[[ Data for this exercise, beginning ]]
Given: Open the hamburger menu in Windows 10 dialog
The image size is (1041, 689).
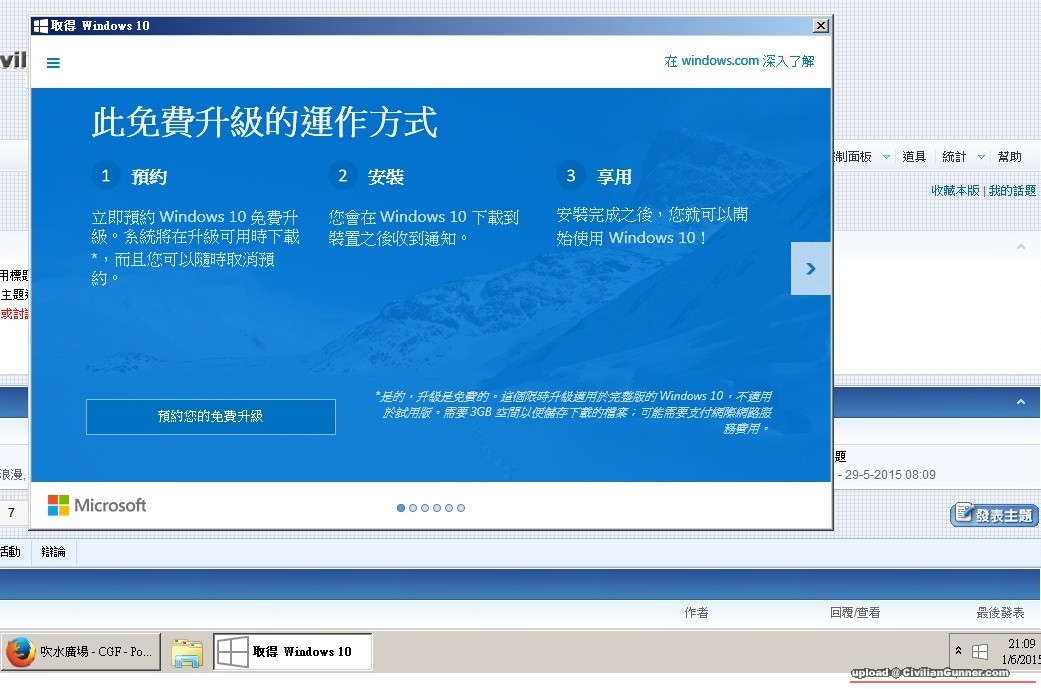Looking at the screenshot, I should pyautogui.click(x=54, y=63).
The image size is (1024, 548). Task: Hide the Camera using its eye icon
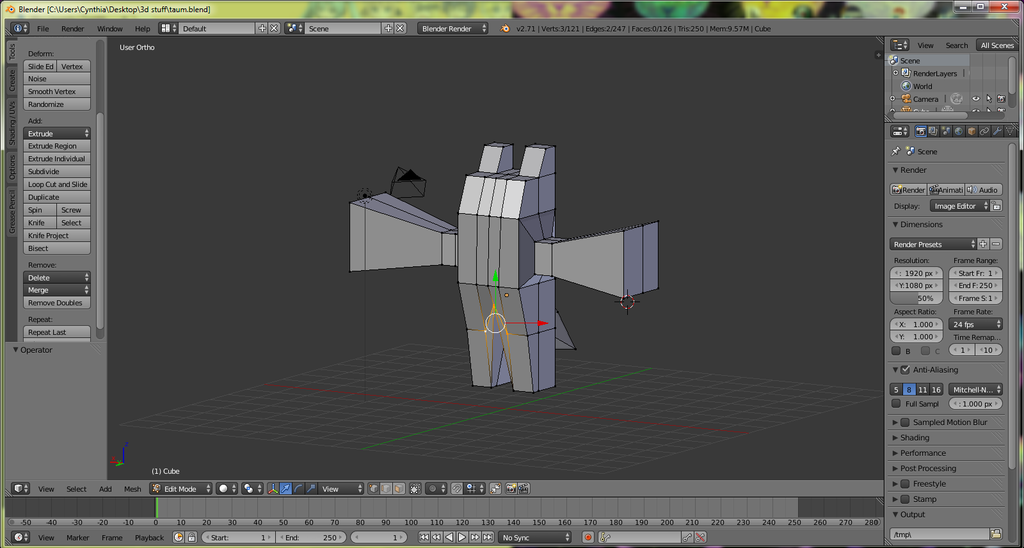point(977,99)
[[ Data for this exercise, end ]]
In the records above, find the line that contains "The image size is (1024, 548)." and repeat exactly that line and all lines after it to the end. Do not include pictures.

The image size is (1024, 548). Task: Hide the Camera using its eye icon
point(977,99)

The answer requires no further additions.